Thought I’d give Go’s plugin package a try for something. Seems to works fine for the absolutely simple things. But start importing any dependencies and it becomes a non-starter. You start seeing these sorts of error messages when you try to load the plugin:

plugin was built with a different version of package golang.org/x/sys/unix

Looks like the host and plugins need to have exactly the same dependencies. To be fair, the package documentation says as much, and also states that the best use of plugins is for dynamically loaded modules build from the same source. But that doesn’t help me and what I’m trying to do, which is encoding a bunch of private struct types as Protobuf messages.

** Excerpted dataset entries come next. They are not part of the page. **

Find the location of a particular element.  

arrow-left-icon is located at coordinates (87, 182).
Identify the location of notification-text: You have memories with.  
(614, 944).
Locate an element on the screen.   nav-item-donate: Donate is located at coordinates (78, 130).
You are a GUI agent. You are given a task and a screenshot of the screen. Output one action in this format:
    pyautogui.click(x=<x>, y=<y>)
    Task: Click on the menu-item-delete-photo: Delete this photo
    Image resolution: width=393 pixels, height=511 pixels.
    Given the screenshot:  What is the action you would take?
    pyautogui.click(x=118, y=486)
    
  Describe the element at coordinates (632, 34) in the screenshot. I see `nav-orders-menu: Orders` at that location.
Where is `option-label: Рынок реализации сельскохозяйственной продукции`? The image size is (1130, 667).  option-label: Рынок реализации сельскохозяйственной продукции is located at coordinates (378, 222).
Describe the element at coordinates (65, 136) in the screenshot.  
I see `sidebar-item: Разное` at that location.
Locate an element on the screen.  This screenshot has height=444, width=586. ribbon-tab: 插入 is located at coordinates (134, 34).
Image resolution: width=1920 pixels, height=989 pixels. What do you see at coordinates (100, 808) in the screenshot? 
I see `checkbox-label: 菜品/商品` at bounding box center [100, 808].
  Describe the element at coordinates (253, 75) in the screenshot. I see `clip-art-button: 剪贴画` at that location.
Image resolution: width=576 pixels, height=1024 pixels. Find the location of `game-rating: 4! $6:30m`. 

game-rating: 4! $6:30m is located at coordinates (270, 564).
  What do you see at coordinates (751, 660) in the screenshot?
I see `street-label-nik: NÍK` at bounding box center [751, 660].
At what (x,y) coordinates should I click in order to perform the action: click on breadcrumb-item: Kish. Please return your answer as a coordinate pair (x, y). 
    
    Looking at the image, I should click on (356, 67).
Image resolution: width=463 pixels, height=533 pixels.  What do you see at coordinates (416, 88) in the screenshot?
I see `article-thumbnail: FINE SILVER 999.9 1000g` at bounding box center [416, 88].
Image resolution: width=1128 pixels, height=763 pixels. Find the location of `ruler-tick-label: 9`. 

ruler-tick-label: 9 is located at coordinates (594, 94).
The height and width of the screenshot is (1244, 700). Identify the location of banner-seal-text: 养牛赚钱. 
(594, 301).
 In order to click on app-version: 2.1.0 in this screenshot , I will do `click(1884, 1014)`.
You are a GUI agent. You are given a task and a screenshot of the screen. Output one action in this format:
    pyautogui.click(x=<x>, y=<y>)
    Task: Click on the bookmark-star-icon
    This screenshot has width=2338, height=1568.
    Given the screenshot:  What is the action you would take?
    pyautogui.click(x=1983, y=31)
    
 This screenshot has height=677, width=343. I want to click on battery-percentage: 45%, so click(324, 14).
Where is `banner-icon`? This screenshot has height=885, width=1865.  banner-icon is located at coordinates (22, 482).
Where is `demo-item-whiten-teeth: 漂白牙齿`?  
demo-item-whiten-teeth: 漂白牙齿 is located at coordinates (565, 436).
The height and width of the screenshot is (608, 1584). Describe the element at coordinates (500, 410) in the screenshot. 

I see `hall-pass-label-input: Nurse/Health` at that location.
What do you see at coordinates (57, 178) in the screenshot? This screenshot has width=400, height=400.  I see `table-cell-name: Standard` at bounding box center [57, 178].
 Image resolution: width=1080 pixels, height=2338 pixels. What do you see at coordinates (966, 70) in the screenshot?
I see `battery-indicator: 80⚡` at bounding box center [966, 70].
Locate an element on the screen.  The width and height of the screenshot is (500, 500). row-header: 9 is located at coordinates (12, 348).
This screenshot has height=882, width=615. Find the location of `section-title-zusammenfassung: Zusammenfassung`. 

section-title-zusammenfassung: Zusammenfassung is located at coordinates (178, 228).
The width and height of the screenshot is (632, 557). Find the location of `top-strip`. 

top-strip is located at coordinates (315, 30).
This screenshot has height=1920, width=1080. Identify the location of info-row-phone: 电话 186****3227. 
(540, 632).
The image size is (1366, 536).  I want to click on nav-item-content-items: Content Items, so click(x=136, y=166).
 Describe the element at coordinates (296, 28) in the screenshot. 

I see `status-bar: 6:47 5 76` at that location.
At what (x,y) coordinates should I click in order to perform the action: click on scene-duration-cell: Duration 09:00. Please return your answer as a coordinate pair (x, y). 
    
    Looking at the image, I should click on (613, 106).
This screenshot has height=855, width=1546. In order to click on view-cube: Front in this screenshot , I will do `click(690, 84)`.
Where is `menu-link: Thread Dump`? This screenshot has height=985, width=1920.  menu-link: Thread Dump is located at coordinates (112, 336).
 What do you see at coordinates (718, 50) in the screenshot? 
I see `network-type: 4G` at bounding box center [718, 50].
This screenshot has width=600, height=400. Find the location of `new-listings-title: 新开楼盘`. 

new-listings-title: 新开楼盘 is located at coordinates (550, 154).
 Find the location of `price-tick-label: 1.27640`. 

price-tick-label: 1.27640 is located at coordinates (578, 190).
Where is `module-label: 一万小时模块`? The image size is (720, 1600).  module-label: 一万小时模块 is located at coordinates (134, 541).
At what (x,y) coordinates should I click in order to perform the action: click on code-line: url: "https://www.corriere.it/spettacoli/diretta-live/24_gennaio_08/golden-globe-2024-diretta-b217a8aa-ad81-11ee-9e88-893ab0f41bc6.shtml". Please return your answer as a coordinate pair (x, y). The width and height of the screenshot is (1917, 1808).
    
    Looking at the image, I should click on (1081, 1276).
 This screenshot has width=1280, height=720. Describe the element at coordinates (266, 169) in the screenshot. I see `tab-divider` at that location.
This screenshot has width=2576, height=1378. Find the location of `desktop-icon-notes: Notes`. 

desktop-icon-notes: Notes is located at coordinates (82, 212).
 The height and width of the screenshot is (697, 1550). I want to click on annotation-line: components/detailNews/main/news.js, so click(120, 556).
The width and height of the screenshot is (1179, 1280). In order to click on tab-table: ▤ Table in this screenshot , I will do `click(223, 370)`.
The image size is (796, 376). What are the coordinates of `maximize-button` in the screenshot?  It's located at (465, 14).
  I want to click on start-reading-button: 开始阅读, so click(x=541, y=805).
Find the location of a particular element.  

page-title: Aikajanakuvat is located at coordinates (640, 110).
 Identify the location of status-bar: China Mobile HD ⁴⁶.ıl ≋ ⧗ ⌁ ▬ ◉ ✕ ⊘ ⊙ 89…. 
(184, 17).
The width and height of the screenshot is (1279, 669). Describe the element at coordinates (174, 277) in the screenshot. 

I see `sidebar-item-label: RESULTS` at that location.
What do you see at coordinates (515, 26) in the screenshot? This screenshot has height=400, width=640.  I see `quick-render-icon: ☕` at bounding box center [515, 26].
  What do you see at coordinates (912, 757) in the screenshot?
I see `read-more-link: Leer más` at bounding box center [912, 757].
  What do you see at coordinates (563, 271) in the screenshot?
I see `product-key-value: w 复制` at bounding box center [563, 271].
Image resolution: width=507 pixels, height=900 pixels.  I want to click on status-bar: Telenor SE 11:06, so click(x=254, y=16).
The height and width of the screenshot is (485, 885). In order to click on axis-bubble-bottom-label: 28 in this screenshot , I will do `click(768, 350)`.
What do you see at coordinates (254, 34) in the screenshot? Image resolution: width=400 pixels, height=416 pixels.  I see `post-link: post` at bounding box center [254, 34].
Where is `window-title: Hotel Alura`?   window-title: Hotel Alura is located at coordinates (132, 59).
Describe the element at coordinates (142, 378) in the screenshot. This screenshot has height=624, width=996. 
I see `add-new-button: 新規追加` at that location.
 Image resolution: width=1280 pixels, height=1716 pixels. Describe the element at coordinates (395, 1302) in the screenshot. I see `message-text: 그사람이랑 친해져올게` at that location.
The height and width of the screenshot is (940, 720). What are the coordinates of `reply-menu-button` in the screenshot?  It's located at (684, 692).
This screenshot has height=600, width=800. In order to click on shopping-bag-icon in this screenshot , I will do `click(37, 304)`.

So might be that I’ll need to find another approach. I wonder how others would do this. An embedded scripting language would probably not be suitable for this, since I’m dealing with Protobuf and byte slices. Maybe building the plugin as a C shared object? That could work, but then I’d loose all the niceties that come from using Go’s type system.

Another option would be something like WASM. It’s interesting seeing WASM modules becoming a bit of a thing for plugin architectures. There’s even a Go runtime to host them. The only question is whether they would have the same facilities as regular process would have, like network access; or whether they’re completely sandboxed, and you as the plugin host would need to add support for these facilities.

I guess I’d find out if I were to spend any more time looking at this. But this has been a big enough distraction already. Building a process to shell-out to would work just fine, so that’s probably what I’ll ultimately do.